**** Data

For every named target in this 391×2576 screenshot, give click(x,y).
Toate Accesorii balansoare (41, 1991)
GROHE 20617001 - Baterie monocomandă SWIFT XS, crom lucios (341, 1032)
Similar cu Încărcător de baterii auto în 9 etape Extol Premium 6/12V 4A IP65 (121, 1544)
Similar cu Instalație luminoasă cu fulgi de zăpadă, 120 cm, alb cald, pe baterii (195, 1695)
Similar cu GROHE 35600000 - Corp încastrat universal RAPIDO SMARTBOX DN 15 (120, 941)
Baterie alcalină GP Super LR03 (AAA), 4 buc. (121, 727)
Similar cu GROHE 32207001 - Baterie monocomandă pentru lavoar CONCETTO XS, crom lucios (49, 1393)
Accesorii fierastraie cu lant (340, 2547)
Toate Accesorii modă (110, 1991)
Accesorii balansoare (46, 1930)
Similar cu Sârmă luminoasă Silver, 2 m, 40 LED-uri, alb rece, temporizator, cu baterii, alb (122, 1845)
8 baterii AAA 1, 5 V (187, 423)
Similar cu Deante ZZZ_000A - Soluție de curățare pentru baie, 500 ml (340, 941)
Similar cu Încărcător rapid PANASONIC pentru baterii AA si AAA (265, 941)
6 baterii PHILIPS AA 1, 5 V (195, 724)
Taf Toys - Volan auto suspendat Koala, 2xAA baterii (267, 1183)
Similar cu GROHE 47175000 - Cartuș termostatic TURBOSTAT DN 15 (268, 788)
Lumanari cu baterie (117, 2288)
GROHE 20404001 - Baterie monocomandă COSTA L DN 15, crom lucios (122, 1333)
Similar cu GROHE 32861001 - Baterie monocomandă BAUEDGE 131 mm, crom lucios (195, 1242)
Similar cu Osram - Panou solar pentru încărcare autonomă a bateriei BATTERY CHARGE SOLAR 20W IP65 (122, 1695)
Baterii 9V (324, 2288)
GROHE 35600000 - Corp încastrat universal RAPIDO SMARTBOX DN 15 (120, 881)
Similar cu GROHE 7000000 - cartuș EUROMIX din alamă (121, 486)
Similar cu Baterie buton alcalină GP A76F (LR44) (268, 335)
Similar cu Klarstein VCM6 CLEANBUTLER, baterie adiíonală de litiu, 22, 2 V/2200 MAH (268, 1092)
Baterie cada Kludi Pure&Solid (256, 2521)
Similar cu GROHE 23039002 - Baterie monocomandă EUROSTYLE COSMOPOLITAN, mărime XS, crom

********

→ What is required: Repeat the data precisely, reproducing every entry.

→ Solution to this exercise:
For every named target in this 391×2576 screenshot, give click(x,y).
Toate Accesorii balansoare (41, 1991)
GROHE 20617001 - Baterie monocomandă SWIFT XS, crom lucios (341, 1032)
Similar cu Încărcător de baterii auto în 9 etape Extol Premium 6/12V 4A IP65 (121, 1544)
Similar cu Instalație luminoasă cu fulgi de zăpadă, 120 cm, alb cald, pe baterii (195, 1695)
Similar cu GROHE 35600000 - Corp încastrat universal RAPIDO SMARTBOX DN 15 (120, 941)
Baterie alcalină GP Super LR03 (AAA), 4 buc. (121, 727)
Similar cu GROHE 32207001 - Baterie monocomandă pentru lavoar CONCETTO XS, crom lucios (49, 1393)
Accesorii fierastraie cu lant (340, 2547)
Toate Accesorii modă (110, 1991)
Accesorii balansoare (46, 1930)
Similar cu Sârmă luminoasă Silver, 2 m, 40 LED-uri, alb rece, temporizator, cu baterii, alb (122, 1845)
8 baterii AAA 1, 5 V (187, 423)
Similar cu Deante ZZZ_000A - Soluție de curățare pentru baie, 500 ml (340, 941)
Similar cu Încărcător rapid PANASONIC pentru baterii AA si AAA (265, 941)
6 baterii PHILIPS AA 1, 5 V (195, 724)
Taf Toys - Volan auto suspendat Koala, 2xAA baterii (267, 1183)
Similar cu GROHE 47175000 - Cartuș termostatic TURBOSTAT DN 15 (268, 788)
Lumanari cu baterie (117, 2288)
GROHE 20404001 - Baterie monocomandă COSTA L DN 15, crom lucios (122, 1333)
Similar cu GROHE 32861001 - Baterie monocomandă BAUEDGE 131 mm, crom lucios (195, 1242)
Similar cu Osram - Panou solar pentru încărcare autonomă a bateriei BATTERY CHARGE SOLAR 20W IP65 (122, 1695)
Baterii 9V (324, 2288)
GROHE 35600000 - Corp încastrat universal RAPIDO SMARTBOX DN 15 (120, 881)
Similar cu GROHE 7000000 - cartuș EUROMIX din alamă (121, 486)
Similar cu Baterie buton alcalină GP A76F (LR44) (268, 335)
Similar cu Klarstein VCM6 CLEANBUTLER, baterie adiíonală de litiu, 22, 2 V/2200 MAH (268, 1092)
Baterie cada Kludi Pure&Solid (256, 2521)
Similar cu GROHE 23039002 - Baterie monocomandă EUROSTYLE COSMOPOLITAN, mărime XS, crom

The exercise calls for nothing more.